1

I am connecting to an impala server to retrieve some data. However I want to change the length of the variable in the impala pass-through sql statement because otherwise it will retrieve the variable with a length of 32767 which is not optimized.

This is how I would do it in SAS:

proc sql;
    connect to impala (dsn="somedsn");
    create table want as
    select * 
    from connection to impala
        (select var1 length=50  
            from &disc_table.);
    disconnect from impala;
quit;

However, as IMPALA does not have the same sql statement structure, it does not work.

What is the correct statement to retrieve the var1 with a length=50 in IMPALA SQL statement ?

Kermit
  • 3,112
  • 2
  • 10
  • 34

2 Answers2

1

You could ask IMPALA to CAST the variable to one with the correct length.

... (select cast(var1 as varchar(50)) as var1 from &disc_table.) ...
Tom
  • 47,574
  • 2
  • 16
  • 29
  • The length is still 32767 using `(select cast(var1 as varchar(50)) as var1 from &disc_table.)` – Kermit Jan 25 '21 at 18:12
1

One option is to change the length in the SAS-side select:

proc sql;
    connect to impala (dsn="somedsn");
    create table want as
    select var1 length=50 
    from connection to impala
        (select var1 
            from &disc_table.);
    disconnect from impala;
quit;

You could also use the DBMAX_TEXT option I believe in the connection step, though I'm not familiar with Impala's options specifically.
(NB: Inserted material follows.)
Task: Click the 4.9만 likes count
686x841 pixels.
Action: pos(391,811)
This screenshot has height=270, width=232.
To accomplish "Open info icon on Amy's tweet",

Given the comments below, it looks like the problem is that Impala doesn't support CHAR/VARCHAR, and so you get 32767 length strings. Your solution might be to do both things Tom and I suggest, ie:

proc sql;
    connect to impala (dsn="somedsn");
    create table want as
    select var1 length=50 
    from connection to impala
        (select cast(var1 as varchar(50)) as var1 
           from &disc_table.);
    disconnect from impala;
quit;

Which might mean you get less data transferred back AND you get a smaller column; or you might add DBMAX_TEXT here; or you can also do as the kb article suggests and additionally add a limit in the ODBC connection options.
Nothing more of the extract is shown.